TASK DESCRIPTION:
Print the first line of the data below and every one after it, through the line containing "This screenshot has height=421, width=851.", exactly as written.

Pixel coordinate grounding data:

--- --- ---

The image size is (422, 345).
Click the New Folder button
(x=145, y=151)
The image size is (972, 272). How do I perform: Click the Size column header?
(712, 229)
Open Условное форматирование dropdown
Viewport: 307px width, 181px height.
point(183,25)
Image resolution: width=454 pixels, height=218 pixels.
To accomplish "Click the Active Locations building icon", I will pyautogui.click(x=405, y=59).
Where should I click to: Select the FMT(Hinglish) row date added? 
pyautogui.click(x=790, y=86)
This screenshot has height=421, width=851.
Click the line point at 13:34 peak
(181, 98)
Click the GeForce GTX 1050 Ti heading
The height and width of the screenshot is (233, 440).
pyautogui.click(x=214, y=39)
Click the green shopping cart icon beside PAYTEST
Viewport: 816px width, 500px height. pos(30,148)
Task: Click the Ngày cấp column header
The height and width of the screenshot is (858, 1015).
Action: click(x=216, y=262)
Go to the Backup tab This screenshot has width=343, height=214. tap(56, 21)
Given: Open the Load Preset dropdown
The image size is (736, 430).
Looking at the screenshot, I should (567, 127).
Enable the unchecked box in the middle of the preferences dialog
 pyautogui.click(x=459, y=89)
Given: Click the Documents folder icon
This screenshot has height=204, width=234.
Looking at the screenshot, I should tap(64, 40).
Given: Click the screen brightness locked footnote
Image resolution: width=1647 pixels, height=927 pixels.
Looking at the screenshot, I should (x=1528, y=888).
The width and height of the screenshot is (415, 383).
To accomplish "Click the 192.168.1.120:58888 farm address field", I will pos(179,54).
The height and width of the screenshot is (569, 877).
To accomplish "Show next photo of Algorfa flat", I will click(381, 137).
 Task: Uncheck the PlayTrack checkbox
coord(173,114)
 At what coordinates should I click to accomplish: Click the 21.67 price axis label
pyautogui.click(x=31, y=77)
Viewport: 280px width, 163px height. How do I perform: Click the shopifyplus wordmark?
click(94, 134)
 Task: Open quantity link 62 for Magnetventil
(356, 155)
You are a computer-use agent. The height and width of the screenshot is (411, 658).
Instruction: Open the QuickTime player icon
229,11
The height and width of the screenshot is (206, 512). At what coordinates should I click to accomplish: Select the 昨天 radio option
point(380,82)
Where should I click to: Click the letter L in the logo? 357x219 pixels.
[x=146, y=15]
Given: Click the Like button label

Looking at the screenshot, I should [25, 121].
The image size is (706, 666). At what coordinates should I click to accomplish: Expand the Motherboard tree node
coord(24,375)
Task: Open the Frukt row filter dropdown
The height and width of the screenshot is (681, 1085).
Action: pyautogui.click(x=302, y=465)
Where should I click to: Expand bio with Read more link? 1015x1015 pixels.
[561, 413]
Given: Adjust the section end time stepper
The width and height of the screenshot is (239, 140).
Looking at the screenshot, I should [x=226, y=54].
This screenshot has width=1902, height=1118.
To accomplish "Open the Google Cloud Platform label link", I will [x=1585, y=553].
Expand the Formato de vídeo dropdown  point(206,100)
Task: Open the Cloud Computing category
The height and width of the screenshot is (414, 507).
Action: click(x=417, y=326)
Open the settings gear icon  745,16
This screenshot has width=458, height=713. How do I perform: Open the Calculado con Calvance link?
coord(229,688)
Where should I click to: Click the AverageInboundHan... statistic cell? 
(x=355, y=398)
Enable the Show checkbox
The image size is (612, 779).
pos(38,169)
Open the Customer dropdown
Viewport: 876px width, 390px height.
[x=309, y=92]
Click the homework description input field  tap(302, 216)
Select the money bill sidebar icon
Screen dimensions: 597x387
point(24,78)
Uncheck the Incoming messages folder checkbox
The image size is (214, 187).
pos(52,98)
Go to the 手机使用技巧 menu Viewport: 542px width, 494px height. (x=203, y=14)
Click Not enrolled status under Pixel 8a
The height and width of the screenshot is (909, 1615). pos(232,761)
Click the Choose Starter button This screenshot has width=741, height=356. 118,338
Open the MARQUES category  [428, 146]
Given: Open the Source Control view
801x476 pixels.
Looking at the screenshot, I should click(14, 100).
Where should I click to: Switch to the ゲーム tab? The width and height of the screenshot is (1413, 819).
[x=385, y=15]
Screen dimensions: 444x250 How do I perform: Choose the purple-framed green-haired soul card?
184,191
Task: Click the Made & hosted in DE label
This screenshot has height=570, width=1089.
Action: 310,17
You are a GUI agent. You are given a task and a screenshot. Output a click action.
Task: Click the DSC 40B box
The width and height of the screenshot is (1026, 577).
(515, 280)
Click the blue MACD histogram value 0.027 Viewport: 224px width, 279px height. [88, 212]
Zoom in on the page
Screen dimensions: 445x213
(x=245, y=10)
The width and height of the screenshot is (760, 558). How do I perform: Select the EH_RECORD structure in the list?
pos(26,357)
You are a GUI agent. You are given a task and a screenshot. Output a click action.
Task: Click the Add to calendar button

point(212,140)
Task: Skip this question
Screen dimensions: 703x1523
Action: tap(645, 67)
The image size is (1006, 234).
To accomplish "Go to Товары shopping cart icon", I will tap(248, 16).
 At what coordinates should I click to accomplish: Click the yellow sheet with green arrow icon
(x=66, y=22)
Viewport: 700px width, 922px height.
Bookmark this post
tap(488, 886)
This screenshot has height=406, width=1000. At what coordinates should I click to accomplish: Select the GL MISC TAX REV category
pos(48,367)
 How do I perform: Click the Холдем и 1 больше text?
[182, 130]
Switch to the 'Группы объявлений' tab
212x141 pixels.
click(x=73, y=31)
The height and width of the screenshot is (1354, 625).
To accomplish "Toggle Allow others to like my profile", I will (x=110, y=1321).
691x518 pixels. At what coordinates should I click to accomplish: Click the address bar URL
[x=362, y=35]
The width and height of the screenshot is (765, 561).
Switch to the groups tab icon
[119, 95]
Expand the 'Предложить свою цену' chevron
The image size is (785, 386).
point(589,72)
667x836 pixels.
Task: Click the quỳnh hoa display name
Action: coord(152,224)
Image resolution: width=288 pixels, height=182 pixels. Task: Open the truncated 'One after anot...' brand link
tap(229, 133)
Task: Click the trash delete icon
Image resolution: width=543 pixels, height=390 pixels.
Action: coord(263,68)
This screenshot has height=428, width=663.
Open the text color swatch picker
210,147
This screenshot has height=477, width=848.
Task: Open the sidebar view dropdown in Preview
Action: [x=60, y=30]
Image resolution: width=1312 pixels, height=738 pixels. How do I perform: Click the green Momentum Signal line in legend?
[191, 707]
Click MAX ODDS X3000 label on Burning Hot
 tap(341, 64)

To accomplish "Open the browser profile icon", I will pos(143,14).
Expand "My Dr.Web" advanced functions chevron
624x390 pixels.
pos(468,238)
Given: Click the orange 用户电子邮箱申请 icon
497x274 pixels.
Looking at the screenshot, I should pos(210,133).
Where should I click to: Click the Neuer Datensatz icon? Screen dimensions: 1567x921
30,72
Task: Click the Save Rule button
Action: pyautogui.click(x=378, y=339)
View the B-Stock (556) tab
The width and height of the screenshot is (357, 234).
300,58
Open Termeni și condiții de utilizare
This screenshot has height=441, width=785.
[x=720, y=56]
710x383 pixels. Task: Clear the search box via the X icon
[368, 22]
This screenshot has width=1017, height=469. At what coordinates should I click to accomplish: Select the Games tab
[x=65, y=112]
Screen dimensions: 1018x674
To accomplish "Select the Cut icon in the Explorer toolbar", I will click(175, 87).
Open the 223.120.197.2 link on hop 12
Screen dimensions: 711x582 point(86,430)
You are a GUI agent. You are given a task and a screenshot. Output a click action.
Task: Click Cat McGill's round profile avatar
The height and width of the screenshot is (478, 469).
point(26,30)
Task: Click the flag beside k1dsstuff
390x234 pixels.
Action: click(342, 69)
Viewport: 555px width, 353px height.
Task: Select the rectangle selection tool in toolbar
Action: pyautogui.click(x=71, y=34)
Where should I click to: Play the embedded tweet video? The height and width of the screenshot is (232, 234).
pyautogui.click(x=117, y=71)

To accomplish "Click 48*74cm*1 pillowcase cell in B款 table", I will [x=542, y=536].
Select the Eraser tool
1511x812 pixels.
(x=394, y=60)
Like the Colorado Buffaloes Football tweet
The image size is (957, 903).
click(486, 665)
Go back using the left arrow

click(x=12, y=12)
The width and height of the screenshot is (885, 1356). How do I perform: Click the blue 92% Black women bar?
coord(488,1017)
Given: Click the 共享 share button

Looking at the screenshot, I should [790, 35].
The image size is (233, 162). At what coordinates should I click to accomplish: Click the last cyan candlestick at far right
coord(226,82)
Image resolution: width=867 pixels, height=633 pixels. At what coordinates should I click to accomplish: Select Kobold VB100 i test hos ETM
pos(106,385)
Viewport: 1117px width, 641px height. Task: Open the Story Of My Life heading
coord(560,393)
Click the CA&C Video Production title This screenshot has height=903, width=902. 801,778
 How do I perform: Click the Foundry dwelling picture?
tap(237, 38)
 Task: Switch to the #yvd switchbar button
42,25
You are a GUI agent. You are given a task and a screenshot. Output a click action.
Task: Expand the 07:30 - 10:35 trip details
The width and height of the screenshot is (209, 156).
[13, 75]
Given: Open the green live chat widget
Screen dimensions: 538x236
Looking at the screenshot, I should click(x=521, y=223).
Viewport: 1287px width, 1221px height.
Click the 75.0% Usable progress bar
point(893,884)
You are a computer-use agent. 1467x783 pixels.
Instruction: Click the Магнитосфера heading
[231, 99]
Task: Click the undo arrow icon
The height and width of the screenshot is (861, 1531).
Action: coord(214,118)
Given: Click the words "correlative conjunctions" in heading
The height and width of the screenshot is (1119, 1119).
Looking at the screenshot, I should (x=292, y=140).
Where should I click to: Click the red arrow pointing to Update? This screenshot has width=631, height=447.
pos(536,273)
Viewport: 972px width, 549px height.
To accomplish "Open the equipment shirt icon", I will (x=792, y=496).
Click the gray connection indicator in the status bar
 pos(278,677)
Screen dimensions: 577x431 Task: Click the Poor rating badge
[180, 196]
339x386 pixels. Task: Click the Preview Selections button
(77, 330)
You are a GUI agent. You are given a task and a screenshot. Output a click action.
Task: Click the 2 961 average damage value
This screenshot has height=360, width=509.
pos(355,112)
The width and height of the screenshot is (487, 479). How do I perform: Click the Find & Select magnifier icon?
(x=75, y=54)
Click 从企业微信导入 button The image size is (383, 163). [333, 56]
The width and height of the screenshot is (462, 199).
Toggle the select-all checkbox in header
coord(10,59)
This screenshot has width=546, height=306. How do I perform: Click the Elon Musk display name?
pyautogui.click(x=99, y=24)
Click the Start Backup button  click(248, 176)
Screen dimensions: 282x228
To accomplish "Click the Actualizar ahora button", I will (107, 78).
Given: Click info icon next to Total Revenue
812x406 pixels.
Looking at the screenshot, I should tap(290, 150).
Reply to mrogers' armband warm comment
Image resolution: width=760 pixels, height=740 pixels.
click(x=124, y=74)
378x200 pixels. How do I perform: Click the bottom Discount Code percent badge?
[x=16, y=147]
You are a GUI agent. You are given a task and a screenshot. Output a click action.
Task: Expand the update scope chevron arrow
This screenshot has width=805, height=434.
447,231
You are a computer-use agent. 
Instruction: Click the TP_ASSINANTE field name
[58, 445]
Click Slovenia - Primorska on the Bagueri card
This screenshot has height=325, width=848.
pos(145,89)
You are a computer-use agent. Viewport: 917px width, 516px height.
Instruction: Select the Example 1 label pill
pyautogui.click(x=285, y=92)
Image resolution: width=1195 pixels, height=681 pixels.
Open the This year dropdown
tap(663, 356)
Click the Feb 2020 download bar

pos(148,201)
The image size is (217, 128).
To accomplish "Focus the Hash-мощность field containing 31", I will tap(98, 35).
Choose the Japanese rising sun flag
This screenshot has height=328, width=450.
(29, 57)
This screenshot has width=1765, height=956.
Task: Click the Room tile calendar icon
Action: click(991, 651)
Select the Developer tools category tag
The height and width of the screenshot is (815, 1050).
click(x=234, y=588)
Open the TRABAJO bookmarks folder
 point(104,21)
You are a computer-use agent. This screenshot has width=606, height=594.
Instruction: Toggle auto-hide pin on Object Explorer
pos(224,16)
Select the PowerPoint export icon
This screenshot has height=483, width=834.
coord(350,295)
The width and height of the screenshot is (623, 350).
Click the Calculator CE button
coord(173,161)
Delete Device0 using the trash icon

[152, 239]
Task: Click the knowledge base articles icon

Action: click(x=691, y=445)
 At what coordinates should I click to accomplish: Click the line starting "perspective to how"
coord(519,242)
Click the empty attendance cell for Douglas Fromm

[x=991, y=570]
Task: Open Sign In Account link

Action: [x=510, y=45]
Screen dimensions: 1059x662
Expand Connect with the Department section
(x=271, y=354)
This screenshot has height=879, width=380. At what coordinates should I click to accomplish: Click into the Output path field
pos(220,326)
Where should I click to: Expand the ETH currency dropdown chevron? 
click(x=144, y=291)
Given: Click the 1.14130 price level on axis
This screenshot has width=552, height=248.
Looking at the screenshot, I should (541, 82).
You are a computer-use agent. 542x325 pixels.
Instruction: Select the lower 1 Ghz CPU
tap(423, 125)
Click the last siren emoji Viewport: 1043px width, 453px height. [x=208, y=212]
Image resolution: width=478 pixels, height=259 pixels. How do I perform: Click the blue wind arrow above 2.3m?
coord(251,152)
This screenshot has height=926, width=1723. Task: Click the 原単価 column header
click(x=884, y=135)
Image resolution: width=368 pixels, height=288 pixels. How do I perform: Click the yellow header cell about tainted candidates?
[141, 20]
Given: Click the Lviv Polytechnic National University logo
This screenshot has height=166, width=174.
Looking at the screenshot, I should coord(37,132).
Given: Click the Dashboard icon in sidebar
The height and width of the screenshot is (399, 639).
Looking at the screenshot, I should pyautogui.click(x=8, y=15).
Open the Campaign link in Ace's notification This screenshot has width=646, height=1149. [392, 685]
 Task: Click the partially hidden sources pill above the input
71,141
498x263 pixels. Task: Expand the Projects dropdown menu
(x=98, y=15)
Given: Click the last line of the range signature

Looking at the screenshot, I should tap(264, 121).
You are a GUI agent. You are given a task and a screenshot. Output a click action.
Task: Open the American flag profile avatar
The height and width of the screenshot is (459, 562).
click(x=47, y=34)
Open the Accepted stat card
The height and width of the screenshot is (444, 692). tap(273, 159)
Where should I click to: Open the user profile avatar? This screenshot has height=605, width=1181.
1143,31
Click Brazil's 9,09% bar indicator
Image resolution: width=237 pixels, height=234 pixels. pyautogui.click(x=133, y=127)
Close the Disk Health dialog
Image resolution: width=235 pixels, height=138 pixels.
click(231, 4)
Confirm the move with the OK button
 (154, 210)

--- --- ---

SOLUTION TO THE PROBLEM:
The image size is (422, 345).
Click the New Folder button
(x=145, y=151)
The image size is (972, 272). How do I perform: Click the Size column header?
(712, 229)
Open Условное форматирование dropdown
Viewport: 307px width, 181px height.
point(183,25)
Image resolution: width=454 pixels, height=218 pixels.
To accomplish "Click the Active Locations building icon", I will pyautogui.click(x=405, y=59).
Where should I click to: Select the FMT(Hinglish) row date added? 
pyautogui.click(x=790, y=86)
This screenshot has height=421, width=851.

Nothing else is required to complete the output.